SAN JUAN, Puerto Rico – On June 17, 2020, a Federal Grand Jury in the District of Puerto Rico returned a 43-count indictment charging Sophia Piñeiro-Ruscalleda, Dr. Alice Ruscalleda-Lebrón and Juan José Ruscalleda, former officials of New Health Med Group, Inc. (NHMG), with health care fraud, aggravated identity theft, conspiracy to commit health care fraud and obstruction of a criminal investigation related to health care offenses. The defendants were arrested today, announced W. Stephen Muldrow, United States Attorney for the District of Puerto Rico. The Office of Inspector General for the United States Department of Health and Human Services (HHS-OIG) was in charge of the investigation. The indictment was unsealed today upon the arrest of the three defendants by HHS-OIG agents.
According to the indictment, from in or about July 2015 through in or about March 2017, Sophia Piñeiro-Ruscalleda, Dr. Alice Ruscalleda-Lebrón and Juan José Ruscalleda enriched themselves by submitting or causing to be submitted false and fraudulent claims to the Medicare program. The claims submitted by the defendants were for services purportedly rendered by various providers on behalf of NHMG, when said providers did not render any such services and never worked for NHMG on the dates of service listed on the claims submitted.
Defendants submitted and/or caused to be submitted to Medicare a total of 2,711 claims using various rendering providers’ identifiers totaling $194,960. The defendants are facing a health care fraud forfeiture allegation of $85,422, which constitutes the amount of money Medicare paid the defendants.

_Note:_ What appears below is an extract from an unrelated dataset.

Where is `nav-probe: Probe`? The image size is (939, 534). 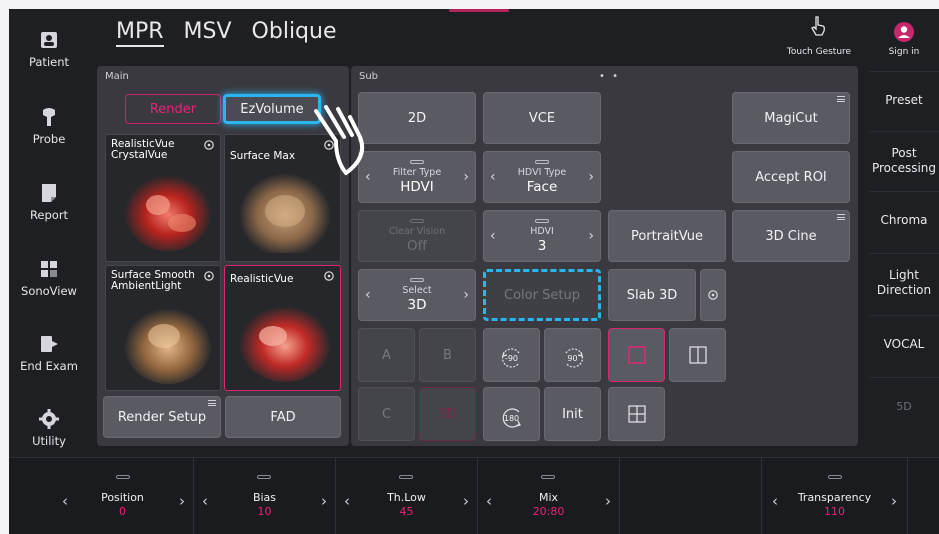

“Defrauding the Medicare program by submitting false claims will not be tolerated and we will continue to work with our law enforcement partners to hold those responsible for their criminal actions,” said U.S. Attorney Muldrow. “Medical professionals who steal federal health care funds divert scarce resources that are needed to deliver essential services to beneficiaries. This case demonstrates our resolve in attacking fraud and restoring confidence in federal programs intended to benefit the citizens of Puerto Rico.”

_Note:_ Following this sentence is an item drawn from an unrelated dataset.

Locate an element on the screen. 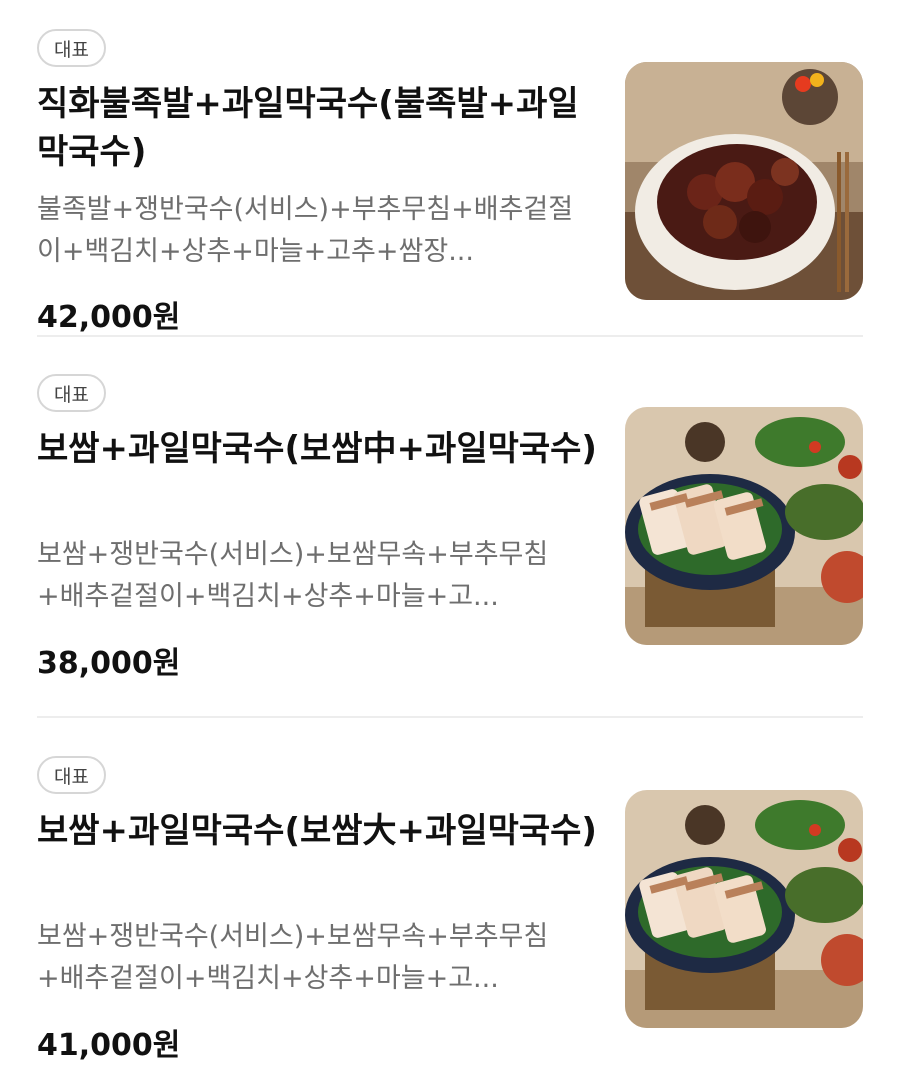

If found guilty, the defendants face maximum sentences of: (a) up to ten years in prison for charges relating to health care fraud and conspiracy to commit health care fraud; (b) up to five years’ imprisonment for the obstruction of a criminal investigation related to health care offenses; and (c) a mandatory two-year consecutive term in prison for aggravated identity theft.
The case was investigated by the HHS-OIG and was prosecuted by Assistant U.S. Attorney José Ruiz Santiago, Criminal Health Care Fraud Coordinator at the United States Attorney’s Office.
Indictments contain only charges and are not evidence of guilt. Defendants are presumed to be innocent unless and until proven guilty.